Kurds Call for Greater Autonomy for Iraqi Regions to Prevent Another ISIS

Kurdish peshmerga forces
Kurdish peshmerga forces stand on a destroyed building which was used by Islamic State militants in Wahda, south of the city of Kirkuk March 16, 2015. Stringer/Reuters

The central Iraqi government, attempting to unite Shia, Sunni and Kurds, has failed and should "dissolve power to the regions" of Iraq to manage their own affairs in the event that ISIS is ousted from the Sunni-majority city of Mosul, a senior Kurdish official has said.

Last month, a U.S. Central Command (Centcom) official said that Iraqi forces were being trained in order to launch an advance on ISIS-held Mosul - Iraq's second-largest city which sits in close proximity to the semi-autonomous Kurdistan region - as soon as April or May. A Shia-majority force of over 20,000 Iraqi troops and militiamen is currently in its third week of an assault on the Sunni-majority city of Tikrit, the first step in setting up the offensive.

The senior official within the Kurdish Security Council, speaking on condition of anonymity, warned that without a change to Iraq's power structure, defeating ISIS will just lead to extremism arising "in a different form", as it has done since the U.S. invasion in 2003, with al-Qaeda in Iraq (AQI) transitioning into the Islamic State in Iraq (ISI) and, most recently, ISIS.

"What's important for us is not the timing of the [Mosul] offensive, what's important for us is the post-liberation of the city. Who takes over of the city, who is going to run the area and in what format," said the official. "The idea of a central government in Baghdad has failed. We have tried it for the last century."

"Kurds, Sunnis and Shia just do not trust each other and the only way you can address that is by allowing local regions and provinces to govern their own affairs," the official suggested. "It's up to the Iraqis now to say enough is enough, too many people have died over the past century, let's just dissolve power to the regions and provinces and allow them to manage their own affairs."
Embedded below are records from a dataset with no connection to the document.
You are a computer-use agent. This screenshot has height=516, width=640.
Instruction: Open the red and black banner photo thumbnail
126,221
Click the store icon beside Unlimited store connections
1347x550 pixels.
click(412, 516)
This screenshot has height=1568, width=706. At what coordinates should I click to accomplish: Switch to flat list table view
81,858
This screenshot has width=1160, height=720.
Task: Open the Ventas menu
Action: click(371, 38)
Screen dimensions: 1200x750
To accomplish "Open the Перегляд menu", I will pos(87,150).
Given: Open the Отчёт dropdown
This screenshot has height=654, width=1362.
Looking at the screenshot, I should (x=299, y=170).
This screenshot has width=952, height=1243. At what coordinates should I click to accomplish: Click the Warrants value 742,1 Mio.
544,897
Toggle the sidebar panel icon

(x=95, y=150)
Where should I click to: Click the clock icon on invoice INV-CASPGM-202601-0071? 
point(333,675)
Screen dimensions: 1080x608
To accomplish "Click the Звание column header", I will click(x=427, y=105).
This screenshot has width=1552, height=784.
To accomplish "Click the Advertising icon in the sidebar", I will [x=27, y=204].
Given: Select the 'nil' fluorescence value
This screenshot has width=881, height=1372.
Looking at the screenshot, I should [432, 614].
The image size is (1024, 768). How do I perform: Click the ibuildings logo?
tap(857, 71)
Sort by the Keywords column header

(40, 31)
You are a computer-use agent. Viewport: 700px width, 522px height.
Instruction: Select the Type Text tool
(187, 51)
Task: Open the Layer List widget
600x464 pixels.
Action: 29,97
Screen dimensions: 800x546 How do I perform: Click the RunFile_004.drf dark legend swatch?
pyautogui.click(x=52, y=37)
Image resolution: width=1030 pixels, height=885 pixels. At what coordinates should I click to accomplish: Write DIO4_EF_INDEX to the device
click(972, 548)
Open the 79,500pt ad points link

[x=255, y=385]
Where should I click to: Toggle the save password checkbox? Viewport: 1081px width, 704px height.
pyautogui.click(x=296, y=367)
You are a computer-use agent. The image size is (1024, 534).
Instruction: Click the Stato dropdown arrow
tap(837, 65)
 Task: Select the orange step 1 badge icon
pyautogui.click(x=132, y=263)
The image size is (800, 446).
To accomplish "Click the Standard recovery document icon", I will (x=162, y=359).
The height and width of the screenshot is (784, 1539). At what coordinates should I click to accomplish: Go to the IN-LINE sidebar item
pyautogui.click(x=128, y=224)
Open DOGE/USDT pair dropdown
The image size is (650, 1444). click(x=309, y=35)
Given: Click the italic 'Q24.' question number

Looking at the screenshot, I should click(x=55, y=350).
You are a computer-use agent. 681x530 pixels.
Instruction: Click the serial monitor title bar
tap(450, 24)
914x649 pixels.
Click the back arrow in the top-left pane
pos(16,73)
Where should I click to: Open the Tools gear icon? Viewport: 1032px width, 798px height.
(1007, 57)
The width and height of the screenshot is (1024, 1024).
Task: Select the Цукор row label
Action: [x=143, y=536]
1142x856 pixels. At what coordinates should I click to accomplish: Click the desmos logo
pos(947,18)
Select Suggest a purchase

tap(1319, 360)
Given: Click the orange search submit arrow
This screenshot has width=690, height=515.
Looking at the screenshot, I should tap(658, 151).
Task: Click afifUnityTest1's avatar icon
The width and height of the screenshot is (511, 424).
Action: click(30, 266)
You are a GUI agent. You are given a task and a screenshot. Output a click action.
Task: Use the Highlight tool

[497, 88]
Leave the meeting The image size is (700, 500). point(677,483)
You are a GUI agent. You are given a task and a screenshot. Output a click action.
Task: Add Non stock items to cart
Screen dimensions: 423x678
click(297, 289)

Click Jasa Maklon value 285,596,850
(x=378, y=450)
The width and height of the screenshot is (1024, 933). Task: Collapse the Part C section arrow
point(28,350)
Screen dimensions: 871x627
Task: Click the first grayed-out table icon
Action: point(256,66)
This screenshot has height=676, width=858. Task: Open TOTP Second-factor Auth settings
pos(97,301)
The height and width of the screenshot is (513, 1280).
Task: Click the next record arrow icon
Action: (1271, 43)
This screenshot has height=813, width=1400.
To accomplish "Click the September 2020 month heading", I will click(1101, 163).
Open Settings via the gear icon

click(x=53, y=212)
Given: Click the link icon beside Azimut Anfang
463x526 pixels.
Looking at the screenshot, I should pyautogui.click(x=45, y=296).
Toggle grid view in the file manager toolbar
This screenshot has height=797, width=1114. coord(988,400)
Last summer, ISIS swept across northern Iraq, capturing the Sunni-majority cities of Mosul and Tikrit, taking the marginalised populations - largely opposed to the Shia-headed coalition government in Baghdad - under the shadow of its self-proclaimed caliphate. Many young Sunnis are aggrieved at the perceived mistreatment of its leaders by the government, alleged corruption in Baghdad and a lack of employment and economic opportunity.

"There's a reason why many Sunni Arab communities just acquiesced to the ISIS attack into Mosul," warned the official. "These are underlying problems that have always existed in Iraq and unless there are solutions then this will stay on, just in a different form."

Jordan Perry, principal MENA analyst at leading global risk analytics company Verisk Maplecroft, says that greater autonomy for the neglected Sunni population of Iraq would indeed boost security for Erbil, the capital of Kurdistan region, and warned that while Sunnis remain aggrieved there would always be a threat of extremism on Kurdish frontlines.

"For a long time, the finger of blame has been pointed at Baghdad for neglecting these regions and the Sunnis," says Perry. "If there is a way of addressing the resentment the Sunnis feel in Mosul and elsewhere, then that is going to lead to a more stable administration in Mosul and pose less of a threat to Kurdish territory."

"As long as Sunnis are disenfranchised in Iraq, there's always going to be that potential for local Sunni communities to throw in their lot with extremist groups."

However, many obstacles remain in the path of greater devolution to various factions within Iraq as the battle against ISIS continues, adds Perry, such as a lack of political will within Baghdad to give more power to Sunnis in the country's north, and Shia regions such as the oil-rich governorate of Basra.

The Kurdish Security Council, a body created to ensure the protection of Iraqi Kurdistan, is led by the son of Kurdish president Masoud Barzani, Masrour. Last week, the body claimed that ISIS had used chemical weapons against its Peshmerga forces in an attack between Mosul and the Syrian border, with fighters being treated for "dizziness, nausea, vomiting and general weakness", an official told the Associated Press.